In conclusion, as no exception to disclosure has been demonstrated to apply to the responsive information, it must be released to the requestor.

This letter ruling is limited to the particular records at issue in this request and limited to the facts as presented to us; therefore, this ruling must not be relied upon as a previous determination regarding any other records or any other circumstances.

This ruling triggers important deadlines regarding the rights and responsibilities of the governmental body and of the requestor. For example, governmental bodies are prohibited from asking the attorney general to reconsider this ruling. Gov't Code 552.301(f). If the governmental body wants to challenge this ruling, the governmental body must appeal by filing suit in Travis County within 30 calendar days. Id. 552.324(b). In order to get the full benefit of such an appeal, the governmental body must file suit within 10 calendar days. Id. 552.353(b)(3), (c). If the governmental body does not appeal this ruling and the governmental body does not comply with it, then both the requestor and the attorney general have the right to file suit against the governmental body to enforce this ruling. Id. 552.321(a).

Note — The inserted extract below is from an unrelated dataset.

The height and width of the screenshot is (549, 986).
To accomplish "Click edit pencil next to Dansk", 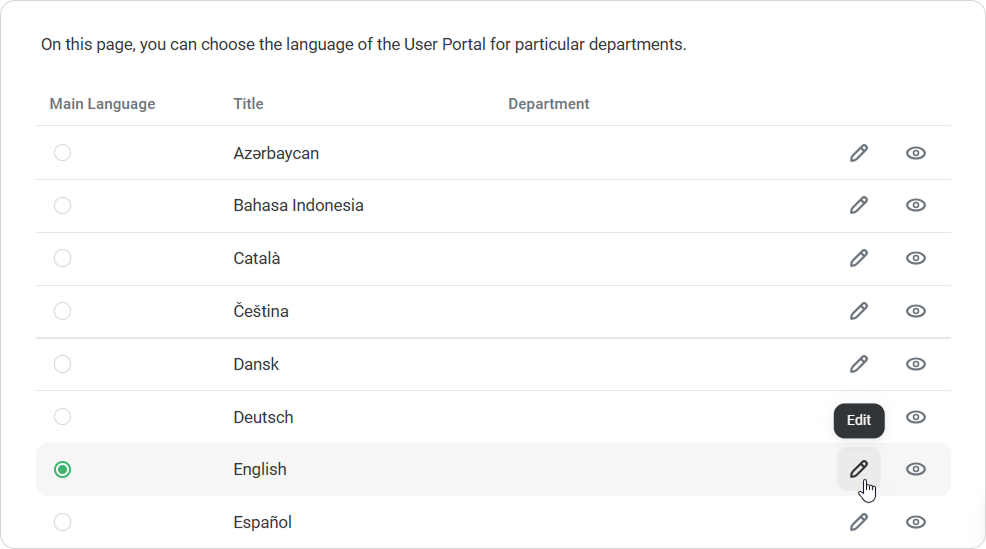I will pos(858,364).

If this ruling requires the governmental body to release all or part of the requested information, the governmental body is responsible for taking the next step. Based on the statute, the attorney general expects that, within 10 calendar days of this ruling, the governmental body will do one of the following three things: 1) release the public records; 2) notify the requestor of the exact day, time, and place that copies of the records will be provided or that the records can be inspected; or 3) notify the requestor of the governmental body's intent to challenge this letter ruling in court. If the governmental body fails to do one of these three things within 10 calendar days of this ruling, then the requestor should report that failure to the attorney general's Open Government Hotline, toll free, at 877/673-6839. The requestor may also file a complaint with the district or county attorney. Id. 552.3215(e).

If this ruling requires or permits the governmental body to withhold all or some of the requested information, the requestor can appeal that decision by suing the governmental body. Id. 552.321(a); Texas Department of Public Safety v. Gilbreath, 842 S.W.2d 408,411 (Tex. App.--Austin 1992, no writ).

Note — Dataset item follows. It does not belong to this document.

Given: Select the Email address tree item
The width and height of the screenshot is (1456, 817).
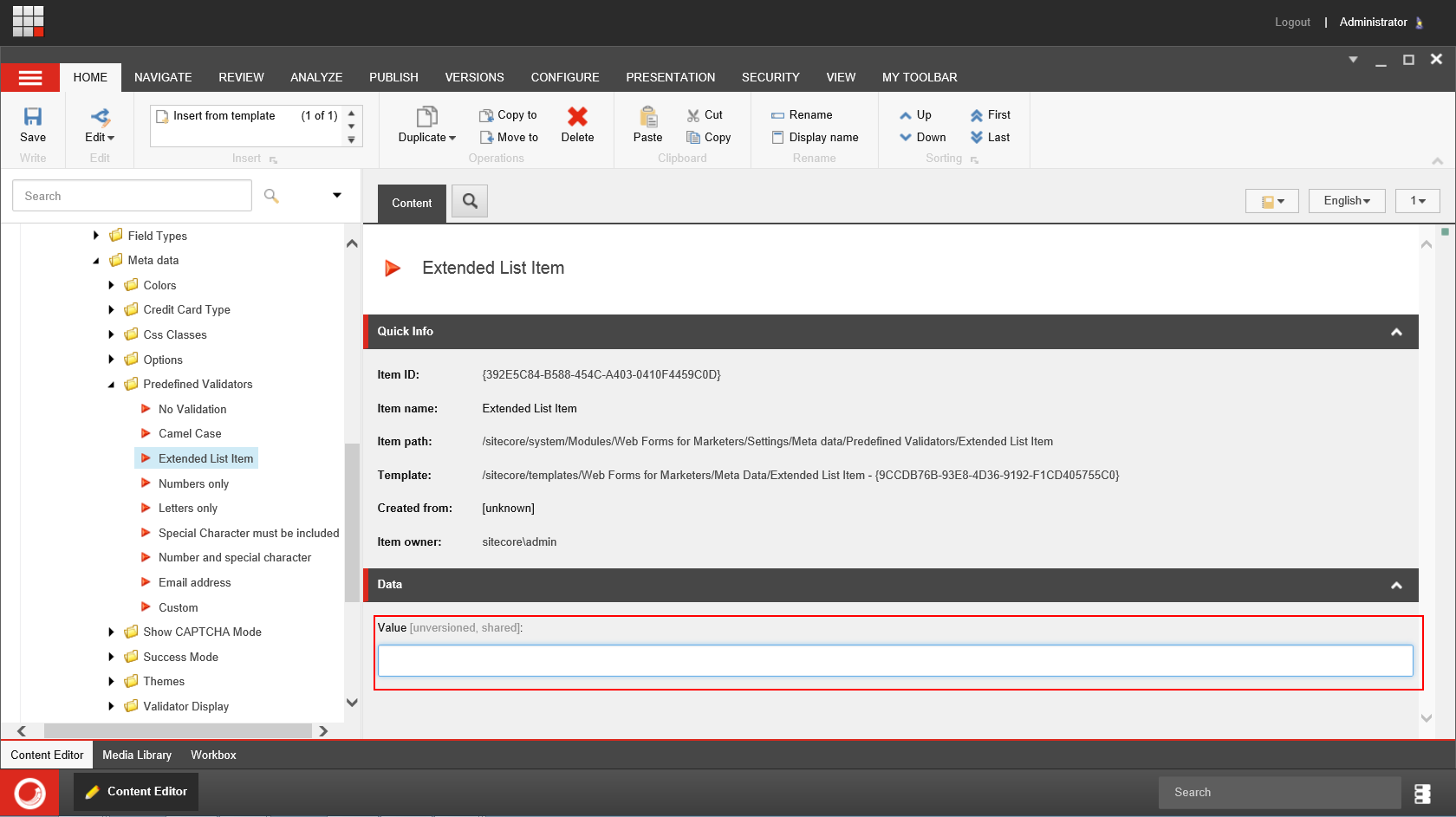Looking at the screenshot, I should click(x=194, y=583).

Please remember that under the Act the release of information triggers certain procedures for costs and charges to the requestor. If records are released in compliance with this ruling, be sure that all charges for the information are at or below the legal amounts. Questions or complaints about over-charging must be directed to Hadassah Schloss at the General Services Commission at 512/475-2497.

If the governmental body, the requestor, or any other person has questions or comments about this ruling, they may contact our office. Although there is no statutory deadline for contacting us, the attorney general prefers to receive any comments within 10 calendar days of the date of this ruling.

Sincerely,

Michael Jay Burns
Assistant Attorney General
Open Records Division

MJB/er

Ref: ID# 141903

Encl: Submitted documents

cc: Ms. Jennifer Paterson
Engineering Consulting Services, Ltd.
2120 Denton Drive, Suite 104
Austin, Texas 78758
(w/o enclosures)


 

Footnotes

1. We assume that the "representative sample" of records submitted to this office is truly representative of the requested records as a whole. See Open Records Decision Nos. 499 (1988), 497 (1988). This open records letter does not reach, and therefore does not authorize the withholding of, any other requested records to the extent that those records contain substantially different types of information than that submitted to this office.

2. The form can be found in Appendix C of the 2000 Texas Public Information Handbook. The handbook is available online at the Office of the Attorney General's web site at www.oag.state.tx.us.